Cet article est republié à partir de The Conversation sous licence Creative Commons. Lire l’article original.


Parmi les facteurs explicatifs de son endurance et de sa pérennité, la question de la « dette de sang » – quoique centrale dans le discours des djihadistes en tant que justification des attaques violentes qu’ils revendiquent – n’est que rarement soulevée, ou alors de manière très superficielle. Or, cette notion fait l’objet de travaux notables dans la littérature anthropologique. Cet article développe quelques réflexions à ce propos, destinées à rendre compte de la place prépondérante de la vengeance dans la perpétuation du combat mené à l’échelle globale par l’EI et d’autres mouvances djihadistes.

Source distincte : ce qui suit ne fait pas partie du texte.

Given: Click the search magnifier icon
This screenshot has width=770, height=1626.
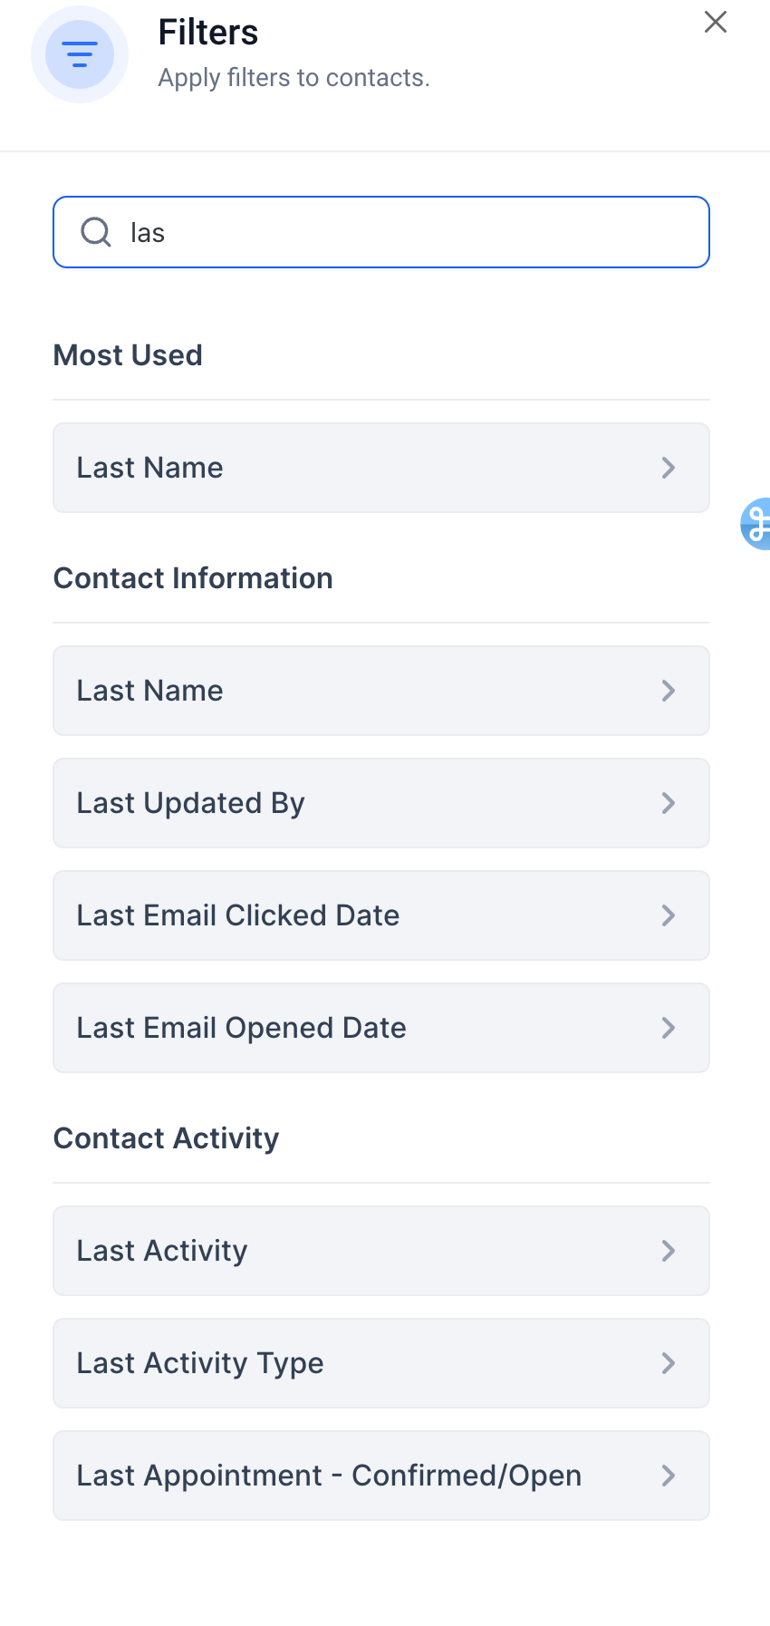Looking at the screenshot, I should pos(96,232).
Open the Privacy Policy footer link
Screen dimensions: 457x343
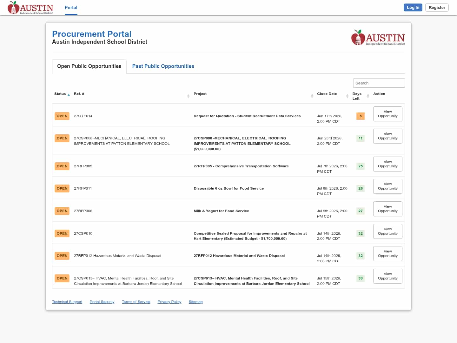pyautogui.click(x=169, y=302)
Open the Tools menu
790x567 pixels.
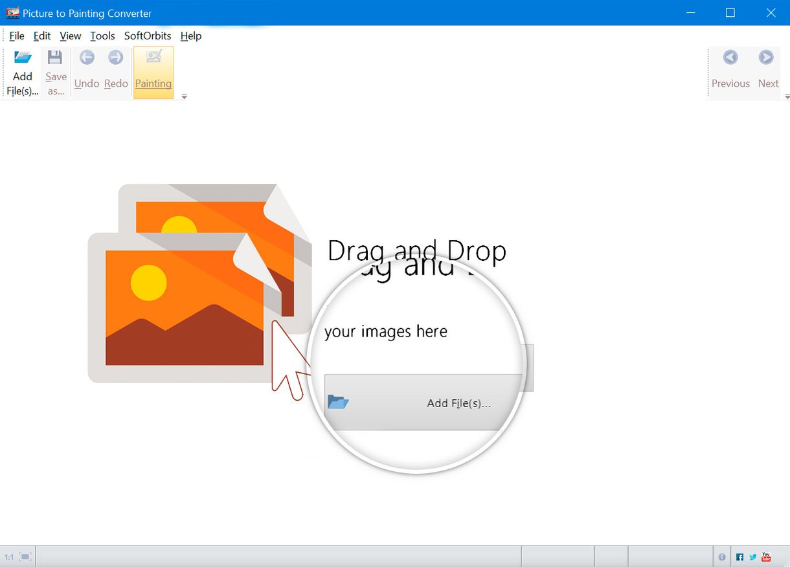coord(102,36)
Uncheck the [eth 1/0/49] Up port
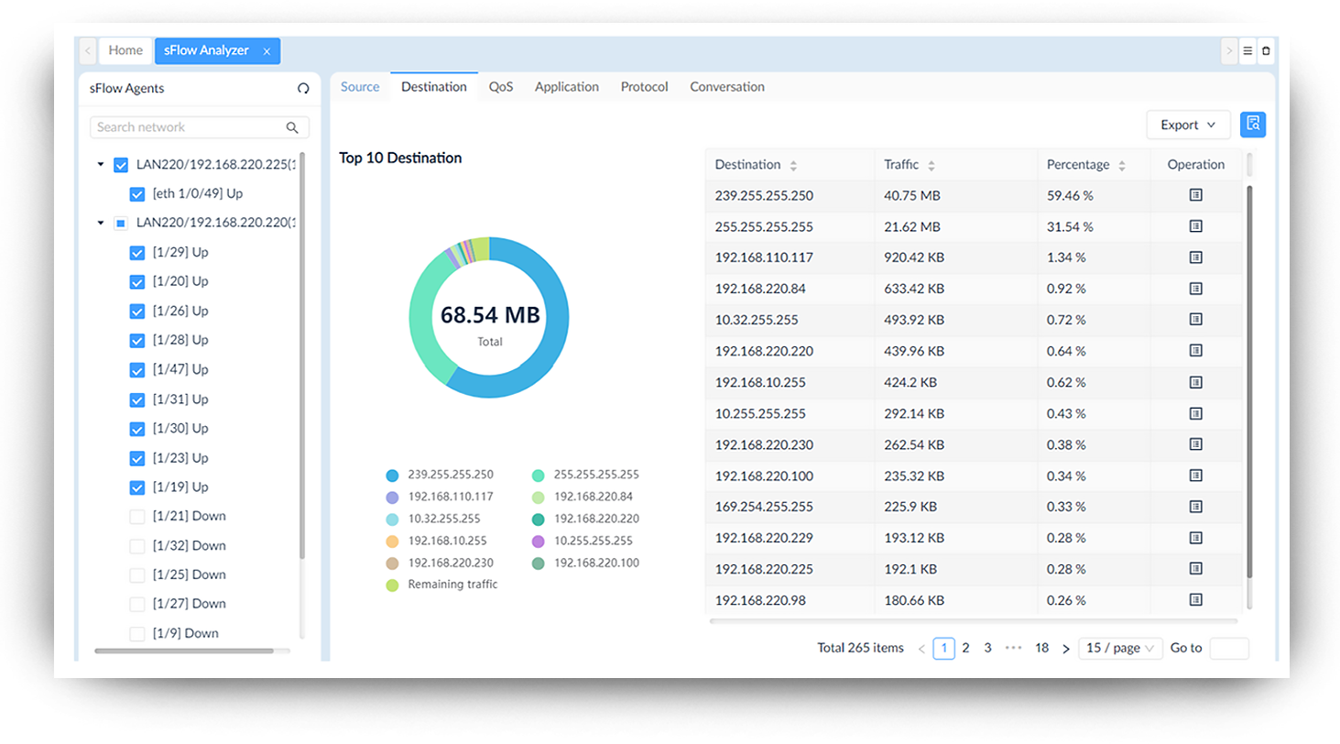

D’une coutume ancienne à sa subversion

Aborder la problématique de la dette de sang comme moteur du djihadisme, c’est se placer dans le champ lexical des représailles et de la rétribution dont elle constitue une forme singulière. Traditionnellement, selon la théorie de l’identité sociale, la dette de sang se réfère à l’action de tuer un coupable ou ses parents – l’exogroupe – en contrepartie d’une grave offense ou d’un crime ayant visé un membre de l’endogroupe. La dette de sang s’articule autour de liens de parenté fondés sur le sang et qui peuvent aussi être envisagés plus largement comme l’appartenance à une communauté qui n’est pas nécessairement ethnique. Dans le cas du djihadisme, des groupes se voient idéologiquement construits pour servir de cibles indiscriminées – l’« Occident », les « mécréants », les « apostats », pour ne citer qu’eux.

Les 143 morts de Moscou ont été ciblés en tant que « chrétiens », comme l’indiquait le communiqué de revendication de l’EI, alors qu’ils n’entretenaient aucun rapport direct entre eux et encore moins avec d’éventuels coupables – indiscernables eux aussi. Bien que la comparaison reste discutable, il n’est pas excessif d’évoquer « un Bataclan russe » tant la...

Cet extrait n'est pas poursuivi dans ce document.